7.5% of the American population is battling long-term COVID | news

David Putrino, director of rehabilitation innovations for the Mount Sinai Health System in New York City, was about to present on the Aspen Ideas: Health show Thursday morning when the news broke: About 7.5% of the American population have long to fight COVID or ongoing COVID-19.

“That was actually during my lecture — that data was released,” Putrino said in an interview Thursday afternoon.

Putrino’s work has made him an expert on the disease caused by the novel coronavirus that shook the world in March 2020. He is a physiotherapist by profession with a PhD in neuroscience. His research is focused on identifying solutions that, from a technological point of view, allow better access to healthcare. So when the pandemic struck, Putrino was in a unique position to align his work with COVID.

“I’m always doing pragmatic clinical trials on new technologies and trying to bring those technologies into practice – not just ‘We did a clinical trial and we published it and it was great’, but actually working with inventors of the technology and are working with the hospital system to find ways to ensure patients have access to the technology,” he said. “Which I think is a step that’s often overlooked in many conventional research experiences.”

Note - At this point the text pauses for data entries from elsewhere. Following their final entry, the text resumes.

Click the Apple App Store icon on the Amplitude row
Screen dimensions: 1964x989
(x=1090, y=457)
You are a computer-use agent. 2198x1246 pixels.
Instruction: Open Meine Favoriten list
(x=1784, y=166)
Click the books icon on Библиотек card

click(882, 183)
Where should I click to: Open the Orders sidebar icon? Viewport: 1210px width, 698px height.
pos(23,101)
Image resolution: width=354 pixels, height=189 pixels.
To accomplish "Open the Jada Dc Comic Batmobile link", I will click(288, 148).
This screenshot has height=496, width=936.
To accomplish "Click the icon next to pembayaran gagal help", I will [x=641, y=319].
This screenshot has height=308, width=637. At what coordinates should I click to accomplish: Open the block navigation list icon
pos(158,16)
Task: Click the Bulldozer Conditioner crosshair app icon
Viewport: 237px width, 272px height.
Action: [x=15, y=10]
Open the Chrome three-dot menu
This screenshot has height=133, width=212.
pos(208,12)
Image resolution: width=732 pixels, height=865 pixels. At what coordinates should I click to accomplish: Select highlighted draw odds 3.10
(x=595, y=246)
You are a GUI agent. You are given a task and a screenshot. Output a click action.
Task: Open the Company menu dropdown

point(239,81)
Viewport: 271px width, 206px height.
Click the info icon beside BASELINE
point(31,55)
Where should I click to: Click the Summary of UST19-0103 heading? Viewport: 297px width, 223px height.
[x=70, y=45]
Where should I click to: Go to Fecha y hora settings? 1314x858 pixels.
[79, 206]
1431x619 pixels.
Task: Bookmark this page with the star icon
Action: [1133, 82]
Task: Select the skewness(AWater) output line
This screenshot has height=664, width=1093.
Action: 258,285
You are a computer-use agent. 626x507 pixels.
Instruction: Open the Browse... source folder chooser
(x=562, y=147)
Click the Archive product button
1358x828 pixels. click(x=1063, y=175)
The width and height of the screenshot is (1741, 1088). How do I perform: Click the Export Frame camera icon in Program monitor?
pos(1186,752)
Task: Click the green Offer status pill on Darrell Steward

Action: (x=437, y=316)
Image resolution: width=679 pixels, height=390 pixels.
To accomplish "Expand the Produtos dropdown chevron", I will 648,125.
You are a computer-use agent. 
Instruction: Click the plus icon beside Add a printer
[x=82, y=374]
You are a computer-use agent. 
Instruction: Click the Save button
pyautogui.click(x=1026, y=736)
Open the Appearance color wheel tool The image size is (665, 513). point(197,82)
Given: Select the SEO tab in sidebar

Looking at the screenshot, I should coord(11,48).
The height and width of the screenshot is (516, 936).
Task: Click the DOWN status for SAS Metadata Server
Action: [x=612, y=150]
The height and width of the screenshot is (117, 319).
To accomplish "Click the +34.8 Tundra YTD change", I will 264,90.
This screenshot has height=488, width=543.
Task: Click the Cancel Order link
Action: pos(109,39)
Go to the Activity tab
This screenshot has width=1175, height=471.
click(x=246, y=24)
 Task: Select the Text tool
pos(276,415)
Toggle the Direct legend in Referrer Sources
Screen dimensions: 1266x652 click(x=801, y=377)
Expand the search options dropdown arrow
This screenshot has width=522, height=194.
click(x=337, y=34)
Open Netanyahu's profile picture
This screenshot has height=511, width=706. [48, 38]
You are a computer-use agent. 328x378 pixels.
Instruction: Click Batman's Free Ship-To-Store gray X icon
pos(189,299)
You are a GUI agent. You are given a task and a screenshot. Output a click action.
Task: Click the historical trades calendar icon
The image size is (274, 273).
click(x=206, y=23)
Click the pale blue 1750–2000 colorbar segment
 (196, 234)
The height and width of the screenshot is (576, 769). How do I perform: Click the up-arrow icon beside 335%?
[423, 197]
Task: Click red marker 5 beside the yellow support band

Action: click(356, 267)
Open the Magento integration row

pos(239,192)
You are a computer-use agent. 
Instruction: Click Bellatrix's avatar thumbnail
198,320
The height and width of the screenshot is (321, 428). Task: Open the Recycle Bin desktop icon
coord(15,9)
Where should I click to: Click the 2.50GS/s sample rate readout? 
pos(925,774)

With this emphasis on user nurturing — and thus interacting with actual patients — Putrino and his colleagues found they had already built an infrastructure that could be well suited for investigating COVID-19 in real time.

“We basically sat in New York and watched it all unfold, and my team ran a large number of remote patient monitoring programs,” Putrino recalls. “So we quickly took one of the apps we actually developed ourselves to monitor a condition and made it more relevant for monitoring COVID. And we just did a blast on social media and said it all listen if you have COVID symptoms and you are in New York text this number. We’ll show you how to download the app and track you every day so a doctor is watching you.”

Putrino’s first patient came on board on March 15, and he and his team were soon monitoring thousands of patients. By April, however, they noticed a growing trend: Some people weren’t leaving the app — they continued to experience symptoms far beyond what the researchers expected.

“There was one group that didn’t recover,” Putrino said. “They reported new symptoms. They said, ‘Look, I have palpitations and fatigue and cognitive impairment… all these different things.'”

At that point, about 15% of patients using the Putrino app suffered from what has since been known as Long COVID. The US Centers for Disease Control and Prevention reports that about 20% of Americans who tested positive for COVID-19 became “long-distance drivers.”

“That’s an amazing number,” Putrino said.

In Pitkin County, the number of COVID-19 patients struggling with long-term symptoms was even higher — public health officials estimated that about half of the patients who tested positive between March and August 2020, based on survey results were reported at least one symptom that lasted six months.

Putrino said there had been no official research into a link between long COVID and higher altitude, although he said the effects of altitude on body systems are well known and that otherwise unnoticed or mild long COVID symptoms could be agitated by higher elevation.

Putrino’s research has shown that there are a significant number of people still struggling with long-term COVID who may not even be consciously aware.

“What struck us is that when we screened these patients, we lost about half of our patients who self-identified … and said, ‘I had COVID; I’ve made a full recovery,'” Putrino said.

For those patients who had self-determined that they had overcome COVID-19, his team asked that they undergo screening for research purposes.

“And they would fail the screen,” Putrino continued. “They would not pass the screen, unlike our other control group, who were people who had never had COVID. We would give them the screening test and they would pass it with flying colors.”

Putrino’s conclusion?

“I think we may have more people with long COVID symptoms than we think,” he said.

And there is still work to be done, not only in properly identifying and diagnosing patients still suffering from COVID, but also in treating them. The latter is still a long way off, said Putrino. Looking at it through a data-driven lens, and familiar with the processes and the National Institutes of Health’s propensity for incremental research, he estimates that medical treatment for long COVID could take 17 years or more.

“That’s the current bench-to-bedside research,” he said of the time frame.

Nevertheless, he remains optimistic. The pandemic has created a global sense of urgency and a willingness by companies to share research and resources in the name of expediency.

“There are many organizations that are stepping up and understanding that the NIH is not moving at a pace designed for a quick cure,” he said. “It’s just a fact. I hope that we are still three to five years away from the breakthrough.”

However, until that happens – and does it in a meaningful way, where all patients of all demographics have meaningful access to care – Putrino is the bearer of the bad news: we are still in a pandemic.

He didn’t actually plan to come to Aspen for the Ideas Festival at all, but he sees the other part of his work as one rooted in advocacy, and he felt he had to speak on behalf of those whose health is too compromised to survive to speak personally about their experiences.

“I’m not saying that with any degree of judgment for others — we all need to modulate and modify our own risk,” Putrino said. “But … I happen to know that a person with long COVID was invited to speak and she declined because she didn’t feel like she could take the risk.”

Putrino, still donning a mask indoors, eased his trepidation and accepted his invitation to Aspen.

“That, to me, means being an ally of a chronically disabled community,” he said.